_Task statement_
If a line below contains the word "section", count it. Please give the total and nothing else.

(Collected data)
==============================

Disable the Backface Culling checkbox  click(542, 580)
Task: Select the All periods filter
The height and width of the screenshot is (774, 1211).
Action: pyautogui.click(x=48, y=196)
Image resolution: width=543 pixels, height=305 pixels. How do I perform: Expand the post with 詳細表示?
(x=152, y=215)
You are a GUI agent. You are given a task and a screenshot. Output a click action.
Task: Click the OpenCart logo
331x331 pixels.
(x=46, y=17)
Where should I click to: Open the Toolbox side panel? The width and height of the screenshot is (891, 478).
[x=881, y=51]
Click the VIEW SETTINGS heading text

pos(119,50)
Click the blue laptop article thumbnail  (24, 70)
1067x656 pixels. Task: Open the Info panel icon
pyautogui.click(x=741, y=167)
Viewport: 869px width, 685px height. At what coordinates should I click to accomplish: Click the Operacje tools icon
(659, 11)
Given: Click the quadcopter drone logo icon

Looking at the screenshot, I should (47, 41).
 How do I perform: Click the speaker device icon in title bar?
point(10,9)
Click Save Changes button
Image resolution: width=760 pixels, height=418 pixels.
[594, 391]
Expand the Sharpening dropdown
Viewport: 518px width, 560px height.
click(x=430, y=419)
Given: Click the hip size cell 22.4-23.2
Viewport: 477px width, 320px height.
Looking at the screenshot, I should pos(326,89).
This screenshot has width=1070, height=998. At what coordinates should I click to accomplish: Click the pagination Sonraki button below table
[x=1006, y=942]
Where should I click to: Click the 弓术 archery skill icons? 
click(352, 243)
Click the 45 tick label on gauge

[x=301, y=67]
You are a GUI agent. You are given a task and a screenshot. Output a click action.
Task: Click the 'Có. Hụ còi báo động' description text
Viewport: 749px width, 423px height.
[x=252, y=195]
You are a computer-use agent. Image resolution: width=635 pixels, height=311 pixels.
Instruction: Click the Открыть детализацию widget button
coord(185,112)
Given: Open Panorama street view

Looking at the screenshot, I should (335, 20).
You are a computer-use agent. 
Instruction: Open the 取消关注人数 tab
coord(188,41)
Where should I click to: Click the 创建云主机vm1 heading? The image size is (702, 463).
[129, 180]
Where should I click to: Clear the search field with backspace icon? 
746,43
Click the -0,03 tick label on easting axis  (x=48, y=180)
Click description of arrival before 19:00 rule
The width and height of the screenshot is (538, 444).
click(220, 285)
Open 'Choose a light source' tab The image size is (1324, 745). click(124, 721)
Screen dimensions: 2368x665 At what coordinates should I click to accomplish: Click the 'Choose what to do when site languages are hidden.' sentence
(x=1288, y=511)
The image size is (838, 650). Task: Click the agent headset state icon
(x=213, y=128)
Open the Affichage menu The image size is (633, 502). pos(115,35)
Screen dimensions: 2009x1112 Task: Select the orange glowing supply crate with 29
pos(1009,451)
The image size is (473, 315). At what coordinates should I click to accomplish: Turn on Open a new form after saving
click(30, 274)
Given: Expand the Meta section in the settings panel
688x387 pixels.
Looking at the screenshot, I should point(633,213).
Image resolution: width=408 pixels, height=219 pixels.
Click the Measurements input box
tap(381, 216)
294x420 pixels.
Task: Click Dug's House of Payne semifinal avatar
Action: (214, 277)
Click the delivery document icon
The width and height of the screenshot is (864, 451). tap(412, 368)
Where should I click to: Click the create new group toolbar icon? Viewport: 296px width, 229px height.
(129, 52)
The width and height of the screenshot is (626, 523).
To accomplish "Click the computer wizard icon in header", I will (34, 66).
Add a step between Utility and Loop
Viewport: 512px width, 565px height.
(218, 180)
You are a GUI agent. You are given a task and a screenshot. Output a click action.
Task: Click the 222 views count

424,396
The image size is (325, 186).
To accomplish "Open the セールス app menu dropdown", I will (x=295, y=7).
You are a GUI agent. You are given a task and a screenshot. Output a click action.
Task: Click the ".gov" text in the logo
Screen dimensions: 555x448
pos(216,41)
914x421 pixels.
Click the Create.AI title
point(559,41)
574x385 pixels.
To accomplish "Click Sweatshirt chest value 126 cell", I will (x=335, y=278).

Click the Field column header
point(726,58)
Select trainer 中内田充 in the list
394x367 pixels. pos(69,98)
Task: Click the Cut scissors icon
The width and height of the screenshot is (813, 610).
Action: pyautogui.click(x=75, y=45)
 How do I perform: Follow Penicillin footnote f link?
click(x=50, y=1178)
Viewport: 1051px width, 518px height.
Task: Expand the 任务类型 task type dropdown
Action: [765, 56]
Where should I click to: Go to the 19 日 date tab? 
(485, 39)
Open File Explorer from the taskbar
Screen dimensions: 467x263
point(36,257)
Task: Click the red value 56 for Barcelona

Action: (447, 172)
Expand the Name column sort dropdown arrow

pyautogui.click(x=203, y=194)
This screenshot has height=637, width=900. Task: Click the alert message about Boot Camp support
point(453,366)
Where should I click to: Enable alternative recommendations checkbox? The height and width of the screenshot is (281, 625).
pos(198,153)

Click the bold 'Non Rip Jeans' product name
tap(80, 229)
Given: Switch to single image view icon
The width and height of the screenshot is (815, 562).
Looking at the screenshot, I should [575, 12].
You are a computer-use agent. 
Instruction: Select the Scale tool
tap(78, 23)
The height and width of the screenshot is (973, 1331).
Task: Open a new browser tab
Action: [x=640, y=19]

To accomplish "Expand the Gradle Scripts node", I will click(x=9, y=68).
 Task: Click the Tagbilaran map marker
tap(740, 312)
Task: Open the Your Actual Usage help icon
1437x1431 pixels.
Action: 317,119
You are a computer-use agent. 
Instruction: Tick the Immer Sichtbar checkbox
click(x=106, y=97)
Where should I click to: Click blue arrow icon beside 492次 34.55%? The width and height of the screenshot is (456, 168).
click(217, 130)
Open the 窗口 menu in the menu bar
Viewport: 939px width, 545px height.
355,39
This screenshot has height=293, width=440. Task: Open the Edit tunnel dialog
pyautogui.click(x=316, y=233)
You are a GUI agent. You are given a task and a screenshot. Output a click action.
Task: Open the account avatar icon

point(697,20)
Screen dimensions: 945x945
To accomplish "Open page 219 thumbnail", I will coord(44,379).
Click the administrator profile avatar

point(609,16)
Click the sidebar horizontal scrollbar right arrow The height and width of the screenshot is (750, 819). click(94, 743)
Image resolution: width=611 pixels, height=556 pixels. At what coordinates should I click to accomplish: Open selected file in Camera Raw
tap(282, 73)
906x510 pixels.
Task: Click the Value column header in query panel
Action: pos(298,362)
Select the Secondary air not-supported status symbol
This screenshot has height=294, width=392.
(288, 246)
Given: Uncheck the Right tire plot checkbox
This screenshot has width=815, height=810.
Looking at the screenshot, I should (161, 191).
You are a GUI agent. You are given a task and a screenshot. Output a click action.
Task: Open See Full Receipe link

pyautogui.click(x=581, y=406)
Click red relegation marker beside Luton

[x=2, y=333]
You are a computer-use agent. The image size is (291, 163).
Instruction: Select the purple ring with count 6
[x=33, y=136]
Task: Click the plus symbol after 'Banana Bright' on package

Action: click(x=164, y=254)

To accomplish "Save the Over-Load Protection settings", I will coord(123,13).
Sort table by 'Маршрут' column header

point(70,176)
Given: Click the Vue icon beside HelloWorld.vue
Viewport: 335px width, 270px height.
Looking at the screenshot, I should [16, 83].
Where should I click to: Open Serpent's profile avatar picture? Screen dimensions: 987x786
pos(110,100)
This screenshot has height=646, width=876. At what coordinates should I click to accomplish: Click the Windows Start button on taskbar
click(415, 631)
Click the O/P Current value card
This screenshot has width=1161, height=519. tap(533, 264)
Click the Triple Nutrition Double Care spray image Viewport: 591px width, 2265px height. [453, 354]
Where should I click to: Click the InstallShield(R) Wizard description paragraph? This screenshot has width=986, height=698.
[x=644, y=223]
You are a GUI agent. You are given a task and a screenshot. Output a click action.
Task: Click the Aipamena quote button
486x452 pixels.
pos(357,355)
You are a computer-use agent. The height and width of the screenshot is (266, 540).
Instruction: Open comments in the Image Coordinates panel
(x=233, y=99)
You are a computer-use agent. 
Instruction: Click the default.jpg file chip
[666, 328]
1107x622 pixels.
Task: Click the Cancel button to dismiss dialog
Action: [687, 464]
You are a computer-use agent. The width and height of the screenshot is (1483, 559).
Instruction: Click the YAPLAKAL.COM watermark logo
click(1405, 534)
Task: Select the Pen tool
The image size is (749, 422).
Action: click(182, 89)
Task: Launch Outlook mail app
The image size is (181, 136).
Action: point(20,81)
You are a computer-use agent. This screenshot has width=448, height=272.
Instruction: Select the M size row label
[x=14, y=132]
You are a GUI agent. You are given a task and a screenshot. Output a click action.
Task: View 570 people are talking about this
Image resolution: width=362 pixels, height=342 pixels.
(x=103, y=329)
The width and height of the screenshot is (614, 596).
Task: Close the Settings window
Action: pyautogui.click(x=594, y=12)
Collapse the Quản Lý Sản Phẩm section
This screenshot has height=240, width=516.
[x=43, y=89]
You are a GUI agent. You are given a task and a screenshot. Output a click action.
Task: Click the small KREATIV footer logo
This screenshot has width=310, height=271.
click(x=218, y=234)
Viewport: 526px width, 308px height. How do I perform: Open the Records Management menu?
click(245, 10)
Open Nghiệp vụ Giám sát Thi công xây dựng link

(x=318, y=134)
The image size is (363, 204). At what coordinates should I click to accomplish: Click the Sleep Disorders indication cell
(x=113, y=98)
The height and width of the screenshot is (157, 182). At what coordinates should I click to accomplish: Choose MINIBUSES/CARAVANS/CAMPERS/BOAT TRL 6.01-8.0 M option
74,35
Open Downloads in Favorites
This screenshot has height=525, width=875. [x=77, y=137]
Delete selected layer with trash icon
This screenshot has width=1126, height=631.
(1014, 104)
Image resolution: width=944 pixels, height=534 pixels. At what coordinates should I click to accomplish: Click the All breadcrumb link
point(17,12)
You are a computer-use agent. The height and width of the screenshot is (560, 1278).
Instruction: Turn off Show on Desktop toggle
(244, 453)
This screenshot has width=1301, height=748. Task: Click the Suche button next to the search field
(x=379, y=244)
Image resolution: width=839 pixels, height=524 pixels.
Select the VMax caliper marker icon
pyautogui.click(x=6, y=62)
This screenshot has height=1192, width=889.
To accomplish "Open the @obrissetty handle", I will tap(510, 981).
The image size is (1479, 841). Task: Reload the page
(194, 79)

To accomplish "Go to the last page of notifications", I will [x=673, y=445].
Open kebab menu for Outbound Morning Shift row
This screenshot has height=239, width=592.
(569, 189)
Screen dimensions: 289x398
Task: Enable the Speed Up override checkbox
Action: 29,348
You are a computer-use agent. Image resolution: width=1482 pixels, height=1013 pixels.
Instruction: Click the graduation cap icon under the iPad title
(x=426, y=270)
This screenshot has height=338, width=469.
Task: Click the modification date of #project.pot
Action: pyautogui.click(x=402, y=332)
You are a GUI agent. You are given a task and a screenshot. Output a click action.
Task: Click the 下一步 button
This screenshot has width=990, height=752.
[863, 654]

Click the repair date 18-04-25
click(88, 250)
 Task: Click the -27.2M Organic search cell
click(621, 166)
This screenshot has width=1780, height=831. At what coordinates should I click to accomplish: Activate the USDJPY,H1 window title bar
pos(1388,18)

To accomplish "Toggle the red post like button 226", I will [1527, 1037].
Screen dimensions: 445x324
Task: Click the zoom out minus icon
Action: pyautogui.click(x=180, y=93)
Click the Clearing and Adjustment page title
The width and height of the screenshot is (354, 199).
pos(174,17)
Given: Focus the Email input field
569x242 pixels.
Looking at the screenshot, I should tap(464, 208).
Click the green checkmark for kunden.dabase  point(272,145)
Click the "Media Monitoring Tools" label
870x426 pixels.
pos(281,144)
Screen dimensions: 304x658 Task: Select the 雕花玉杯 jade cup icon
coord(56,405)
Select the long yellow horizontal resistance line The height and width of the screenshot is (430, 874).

==============================

_Exercise solution_
2